▶ **Passage shown**:
Bournemouth are the biggest asset of what has become a multi-club football model. His Black Knights consortium own a 25 per cent stake in Hibernian, purchased for £6 million in March, and have agreed to buy 70 per cent of Moreirense, who are eighth in Portugal's top flight. His portfolio also includes an initial 40 per cent of Lorient, who are top of the second tier in France, and Auckland, top of the A-League in Australia and New Zealand. Those clubs could be a pathway for Bournemouth to sign players from around the world, who would perhaps one day arrive on the south coast in England.

When Foley bought the ice hockey team the Vegas Golden Knights in 2016, he wanted to make the Stanley Cup play-offs in three seasons and win it in six. In the sixth season, in 2023, they achieved his goal when they beat the Florida Panthers to lift the trophy. He has similarly lofty ambitions for Bournemouth: he is aiming to qualify for Europe by 2027 and is planning an initial 20,000-seat new stadium adjacent to the present ground, which holds only 11,379. The outlay for his improvements may come to about £120million, including the cost of a new training ground.

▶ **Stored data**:
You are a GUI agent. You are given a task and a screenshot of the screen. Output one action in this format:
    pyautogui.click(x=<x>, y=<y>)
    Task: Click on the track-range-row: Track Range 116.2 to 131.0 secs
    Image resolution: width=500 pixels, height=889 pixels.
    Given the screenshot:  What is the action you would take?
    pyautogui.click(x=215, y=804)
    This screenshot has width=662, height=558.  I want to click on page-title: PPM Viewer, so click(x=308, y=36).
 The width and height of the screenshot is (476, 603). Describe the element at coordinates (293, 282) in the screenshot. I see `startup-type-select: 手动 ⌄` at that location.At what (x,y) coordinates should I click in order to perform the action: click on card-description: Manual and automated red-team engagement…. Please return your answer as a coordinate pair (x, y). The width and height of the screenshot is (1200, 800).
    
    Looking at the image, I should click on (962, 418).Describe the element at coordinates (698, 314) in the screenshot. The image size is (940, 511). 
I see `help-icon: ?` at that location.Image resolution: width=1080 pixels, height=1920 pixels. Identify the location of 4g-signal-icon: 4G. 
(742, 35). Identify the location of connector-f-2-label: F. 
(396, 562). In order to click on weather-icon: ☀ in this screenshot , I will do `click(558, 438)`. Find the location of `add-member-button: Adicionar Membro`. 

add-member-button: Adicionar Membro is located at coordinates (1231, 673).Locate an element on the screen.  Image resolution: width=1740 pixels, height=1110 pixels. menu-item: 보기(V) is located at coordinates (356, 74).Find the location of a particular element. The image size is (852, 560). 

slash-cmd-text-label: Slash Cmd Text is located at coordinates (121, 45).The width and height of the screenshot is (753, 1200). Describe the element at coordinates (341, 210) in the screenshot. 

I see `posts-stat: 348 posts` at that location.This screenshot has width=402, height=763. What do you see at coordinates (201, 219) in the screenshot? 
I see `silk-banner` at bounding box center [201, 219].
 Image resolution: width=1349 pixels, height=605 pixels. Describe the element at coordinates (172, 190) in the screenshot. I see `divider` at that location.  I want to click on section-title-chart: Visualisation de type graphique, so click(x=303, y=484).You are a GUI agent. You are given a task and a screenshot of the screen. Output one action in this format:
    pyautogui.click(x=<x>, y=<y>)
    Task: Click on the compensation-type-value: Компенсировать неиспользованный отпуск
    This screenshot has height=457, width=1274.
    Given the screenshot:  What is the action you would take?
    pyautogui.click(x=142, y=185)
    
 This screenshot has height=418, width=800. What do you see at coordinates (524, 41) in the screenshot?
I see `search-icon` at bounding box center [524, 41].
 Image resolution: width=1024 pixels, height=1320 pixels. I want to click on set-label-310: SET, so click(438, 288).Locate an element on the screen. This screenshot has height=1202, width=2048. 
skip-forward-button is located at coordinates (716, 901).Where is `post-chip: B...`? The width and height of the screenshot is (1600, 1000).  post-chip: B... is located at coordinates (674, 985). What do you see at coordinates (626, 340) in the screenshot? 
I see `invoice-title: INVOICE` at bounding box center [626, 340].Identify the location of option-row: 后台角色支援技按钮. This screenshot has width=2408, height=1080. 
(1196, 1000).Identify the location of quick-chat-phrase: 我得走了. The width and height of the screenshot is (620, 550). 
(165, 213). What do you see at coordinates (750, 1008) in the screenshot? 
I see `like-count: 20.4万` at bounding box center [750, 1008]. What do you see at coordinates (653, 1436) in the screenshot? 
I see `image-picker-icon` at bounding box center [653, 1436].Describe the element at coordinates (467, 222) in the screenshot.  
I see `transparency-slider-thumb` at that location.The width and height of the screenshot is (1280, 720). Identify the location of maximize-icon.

▶ **Instructions to follow**:
Answer these questions using the passage about Bournemouth:
(a) What share of Hibernian does the Black Knights consortium own?
(b) In what year did the Vegas Golden Knights lift the Stanley Cup?
(c) How many people does Bournemouth's present ground hold?

▶ **Solution**:
(a) 25 per cent
(b) 2023
(c) 11,379